» **ACTIVITY**: Check each line below for "Jujuy" and say how many have it, with no other words.

» **DATA SHOWN**:
····················

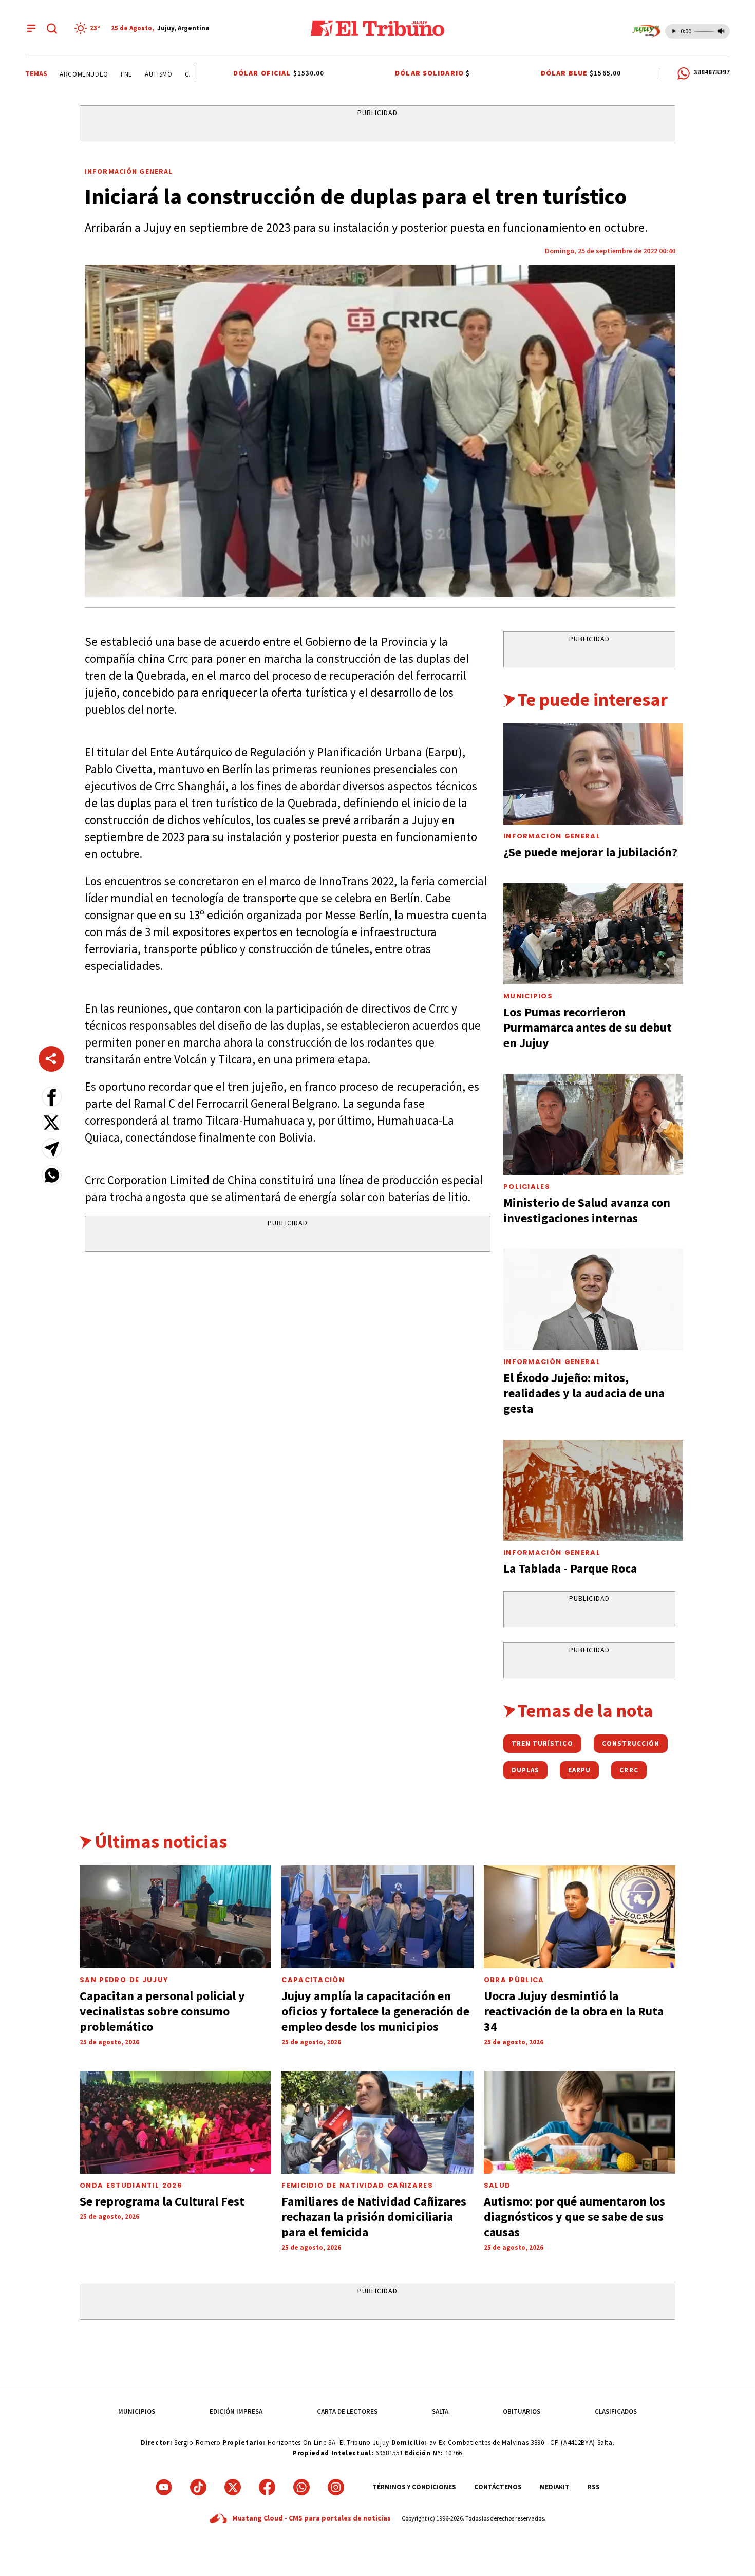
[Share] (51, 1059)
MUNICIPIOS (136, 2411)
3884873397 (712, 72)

····················

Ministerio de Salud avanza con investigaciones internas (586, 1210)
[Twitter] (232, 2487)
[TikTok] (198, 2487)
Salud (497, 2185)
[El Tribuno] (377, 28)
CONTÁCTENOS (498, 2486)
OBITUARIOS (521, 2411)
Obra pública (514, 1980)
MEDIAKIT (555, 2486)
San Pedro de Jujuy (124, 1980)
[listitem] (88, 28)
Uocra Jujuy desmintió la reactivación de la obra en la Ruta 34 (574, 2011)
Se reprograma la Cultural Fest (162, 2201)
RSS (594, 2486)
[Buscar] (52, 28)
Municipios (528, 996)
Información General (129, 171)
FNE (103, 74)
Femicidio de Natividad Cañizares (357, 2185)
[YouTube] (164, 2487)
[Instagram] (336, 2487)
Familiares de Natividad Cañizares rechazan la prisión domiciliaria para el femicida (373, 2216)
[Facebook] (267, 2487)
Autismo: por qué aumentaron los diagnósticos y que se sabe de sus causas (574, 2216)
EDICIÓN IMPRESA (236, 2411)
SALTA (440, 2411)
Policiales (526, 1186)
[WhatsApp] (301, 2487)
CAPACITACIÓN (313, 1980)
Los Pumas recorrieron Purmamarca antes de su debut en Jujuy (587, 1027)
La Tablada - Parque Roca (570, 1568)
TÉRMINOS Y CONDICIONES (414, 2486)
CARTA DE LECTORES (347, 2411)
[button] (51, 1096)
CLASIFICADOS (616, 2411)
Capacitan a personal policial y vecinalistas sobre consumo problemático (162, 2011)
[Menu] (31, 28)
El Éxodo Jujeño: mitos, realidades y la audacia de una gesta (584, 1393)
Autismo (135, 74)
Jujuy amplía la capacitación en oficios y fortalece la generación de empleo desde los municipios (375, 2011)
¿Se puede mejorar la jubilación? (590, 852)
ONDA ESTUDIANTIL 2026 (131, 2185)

····················

» **TASK SOLUTION**: 4